Interesting to note is that, in the cooperative’s bylaws, these profits
cannot be paid back to user-members as dividends but must rather be
invested in projects and research of some benefit to the public. Hafen
compared this strategy to that of blood donations which find more
success when they do not offer a financial incentive to donate.

Alongside
this use of data for research, MiData will also support a native app
economy not unlike that of Apple and Google’s mobile-app marketplaces.
With these apps, carefully vetted by a Data Ethics Committee, users will
be able to make use of their own data; a marathon training app, for
example, might combine a user’s sleep habits, BMI, and diet to generate a
fine-tuned exercise regimen to shave a few minutes off of their mile
time. Hafen and Genick were particularly excited about the possibilities
of this app economy, going so far as to suggest that by its free-market
forces the world might even see a standardization of health data markup
which is now irregular not only between countries but even hospital to
hospital.

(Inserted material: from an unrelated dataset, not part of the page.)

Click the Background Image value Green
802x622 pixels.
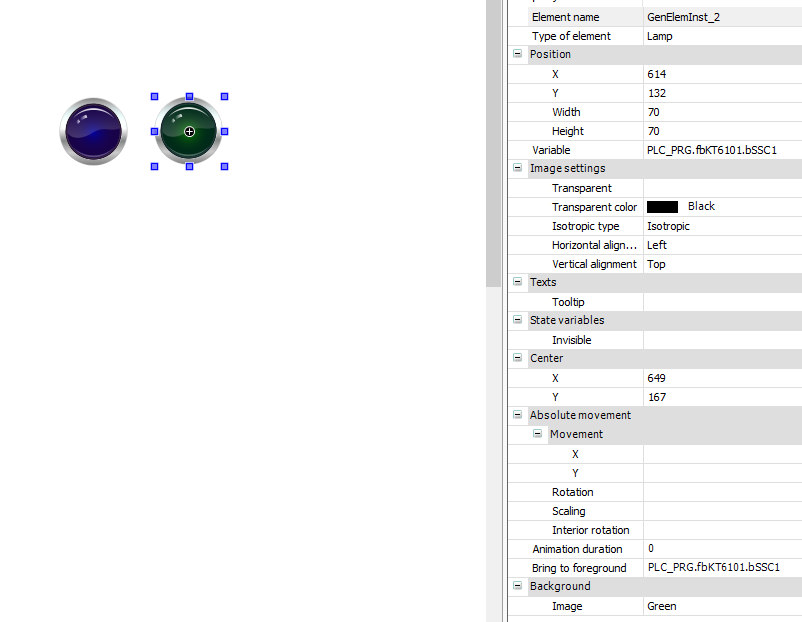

Were users to require their data in some particular format to
make use of a popular app, they might very well incentivize their local
healthcare provider to provide them this data in such an emerging
standard.

Though MiData has not yet launched, they have already
found major success. The cooperative has funded much of its own
development via paid research trials which provide not only users for
the platform — for example, one study asked post-bariatric surgery
patients to use the app to monitor their recovery — but also proofs of
concept that have attracted the attentions of additional researchers.
The platform has also engaged in “citizen science” projects, led by
Genick, which seek to demonstrate its capabilities by providing a fun
space for user engagement. In one such trial, users were sent samples of
compounds which they ingested. They were then asked to note whether or
not their urine smelled of asparagus, the result of which was compared
to their genome data in order to locate the gene which causes this
effect. Genick noted that the cost of such trials are usually in the
millions, while MiData was able to successfully run them for
tens-of-thousands.

While much of our conversation centered around
health data, it was clear that the ideological ambitions of Hafen and
Genick are grand: they hope that MiData might set a model by which all
personal data can be defended from lawless exploitation, with its value
returned to the publics who create it. MiData’s immediate goal, however,
must remain the protection and cooperative monetization of personal
health data. This is because, at its core, the MiData platform relies on
users voluntarily uploading their data, and thus these users require
access to the data which they are to upload. Presently, personal health
data is one of the few kinds of data to which citizens of the world have
the “right of access,” a right to a copy of the data collected about
them. While enhanced EU data protections legislation will come into
effect in 2018, requiring that all data collected about EU citizens by
companies across the world to be accessible to the data subjects who
generate it, for now the scope of the MiData cooperative will be
pragmatically limited.

We are absolutely taken by MiData’s early
successes, and wish them well with their upcoming launch. We all ought
to be reminded by their innovative model that platform cooperativism is
not only about a one-to-one replacement of sharing economy apps with
cooperatively owned solutions. The cooperative seizure of yet-exploited
markets represents a meaningful avenue of struggle.